WARSAW (Reuters) - Poland’s political establishment must open up negotiations on proposals to reform the country’s courts to avoid further damage to the country’s judicial system, a United Nations envoy urged on Friday.
Secrecy surrounding the proposals, if not dispelled, could do lasting harm to Poland’s court system, said Diego Garcia-Sayan, a UN special rapporteur on the independence of the judiciary.
The proposed changes “risk hampering the capacity of judicial authorities to ensure checks and balances and protect and promote human rights,” Garcia-Sayan said at a briefing after a four-day mission to Warsaw.
Poland’s ruling Law and Justice (PiS) party is embroiled in a confrontation with President Andrzej Duda over reforming the court system.
The standoff began in July, when the president, a PiS ally, unexpectedly vetoed bills that would have changed the makeup of the Supreme Court and how judges are chosen.
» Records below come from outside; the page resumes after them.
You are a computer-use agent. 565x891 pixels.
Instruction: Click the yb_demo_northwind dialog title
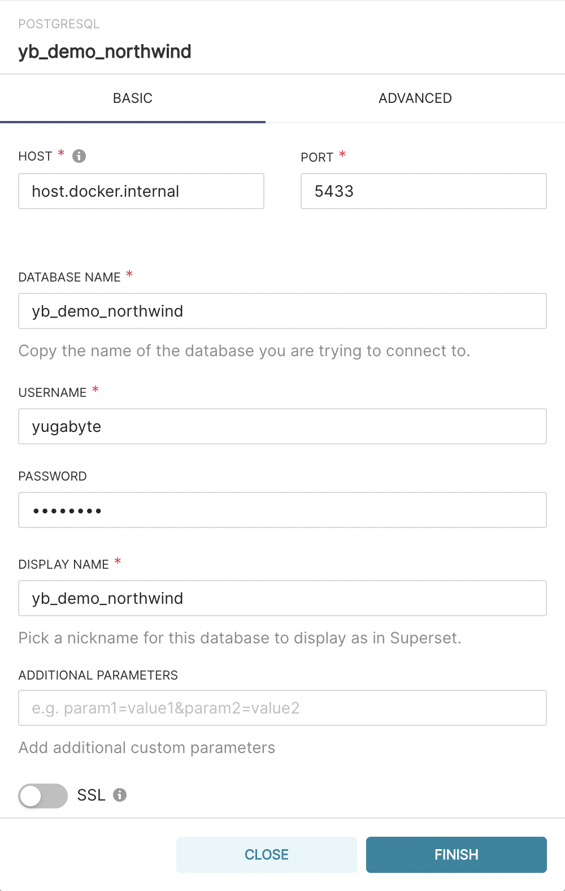(x=104, y=51)
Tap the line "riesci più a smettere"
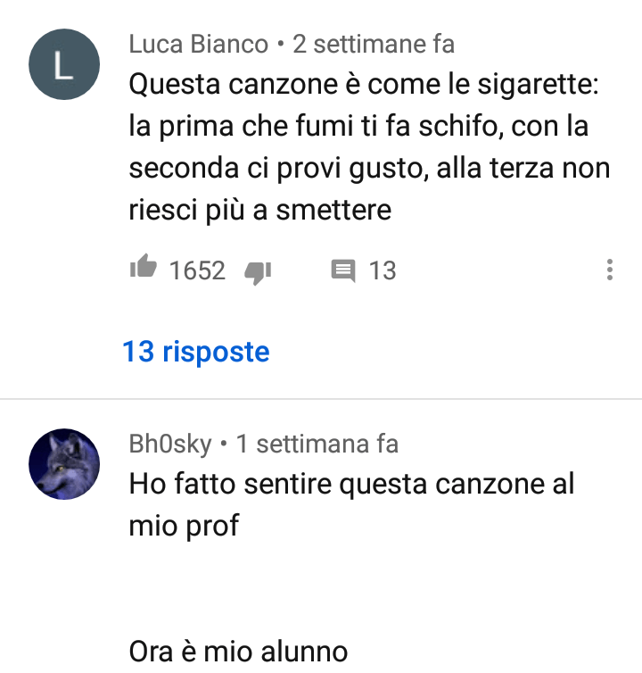The width and height of the screenshot is (642, 673). 260,211
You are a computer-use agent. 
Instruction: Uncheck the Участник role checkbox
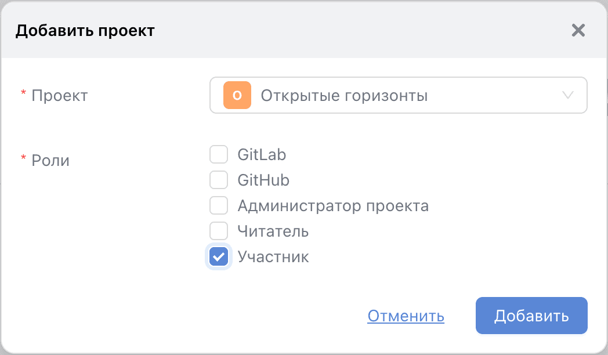(x=219, y=257)
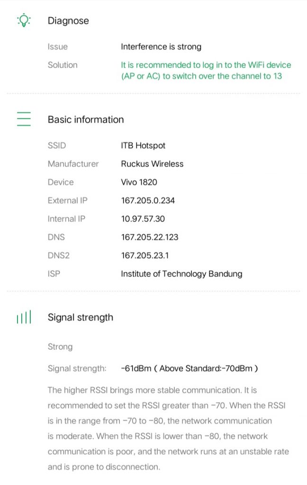Click the Signal strength bars icon
This screenshot has height=485, width=307.
pos(24,317)
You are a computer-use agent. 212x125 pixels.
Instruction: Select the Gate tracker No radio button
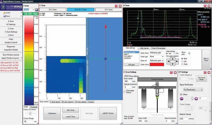click(x=174, y=53)
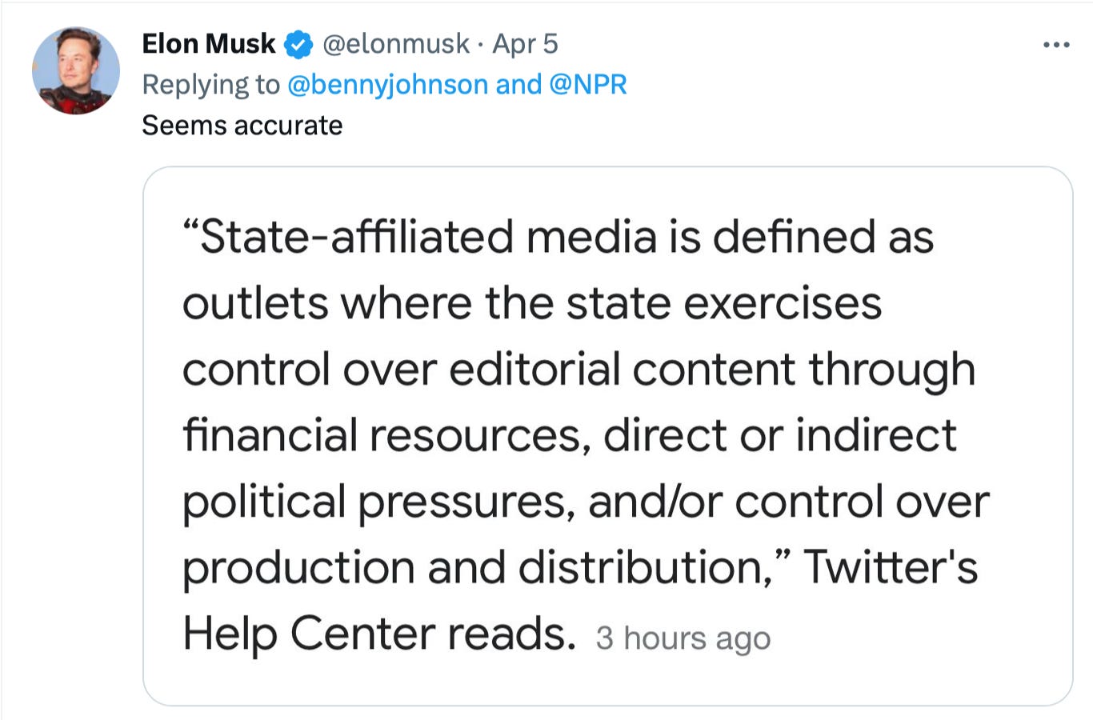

PiS says the judicial system needs to be reformed because the courts are slow, inefficient and steeped in a communist-era mentality. But critics of the plans say they are part of a drive toward authoritarianism.
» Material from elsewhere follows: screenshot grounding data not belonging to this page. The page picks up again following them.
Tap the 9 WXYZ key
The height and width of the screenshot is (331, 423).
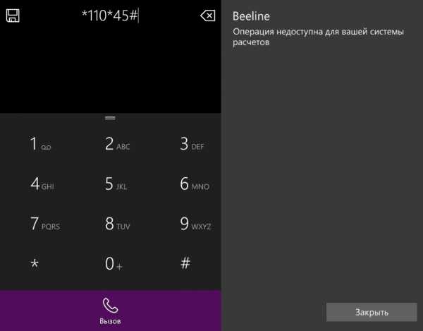pyautogui.click(x=195, y=224)
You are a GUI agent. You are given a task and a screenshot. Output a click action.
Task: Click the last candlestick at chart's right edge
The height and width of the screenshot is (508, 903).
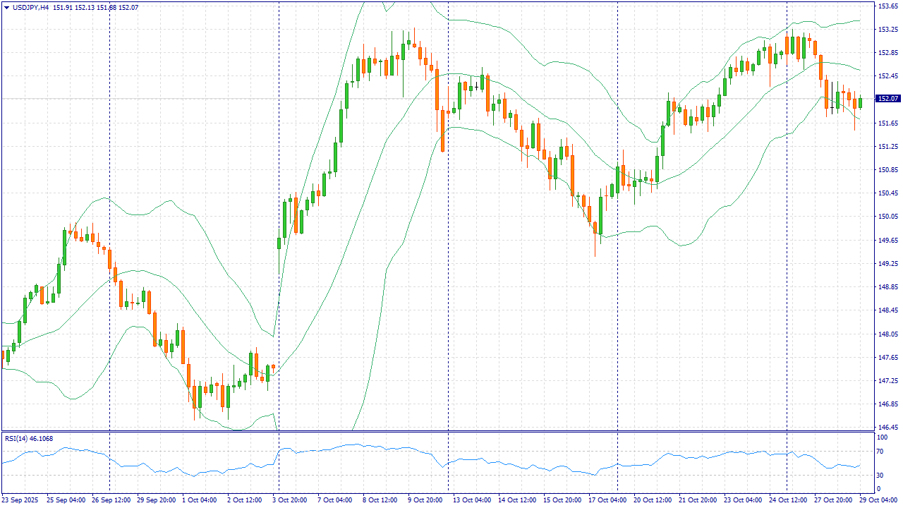coord(860,102)
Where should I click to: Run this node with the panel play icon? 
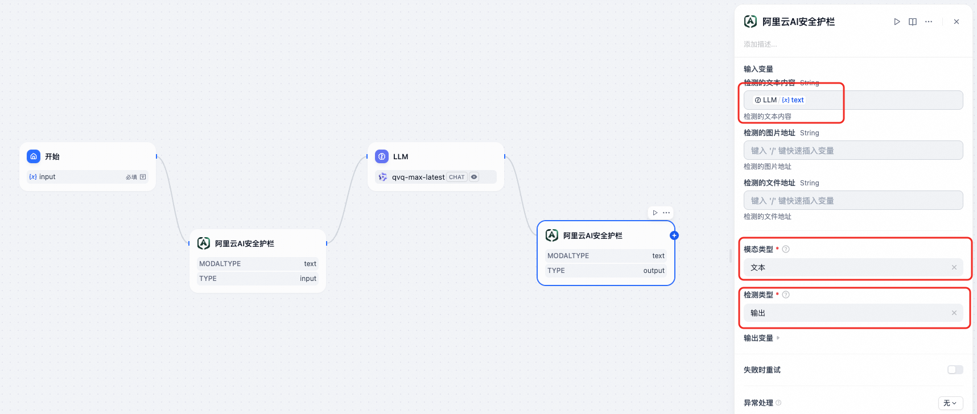click(897, 22)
Jaroslaw Kaczynski, the leader of PiS and Poland’s paramount politician, has since met privately with Duda four times for talks on the reforms. Details of those meetings have been kept secret, and it is not known whether a consensus is in sight.
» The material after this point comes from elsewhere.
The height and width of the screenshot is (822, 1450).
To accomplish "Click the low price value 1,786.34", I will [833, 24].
Garcia-Sayan said it was difficult to understand how in a democracy work on major legal reforms could take place behind closed doors.
“It’s not a technicality that’s being discussed, but a major thing that will have to do with justice, checks and balances, and so on,” he said. “So, a major suggestion is, please, open political, substantial dialogue.”
He added that the judiciary reform that PiS has been pushing since coming to power in late 2015 has been presented as a cure, but “appears to be worse than the disease affecting the Polish judiciary.”
Garcia-Sayan’s comments were “not supported by facts” and were “harmful for Poland and the Polish people”, Rafal Bochenek, a government spokesman, told Poland’s state news agency, PAP.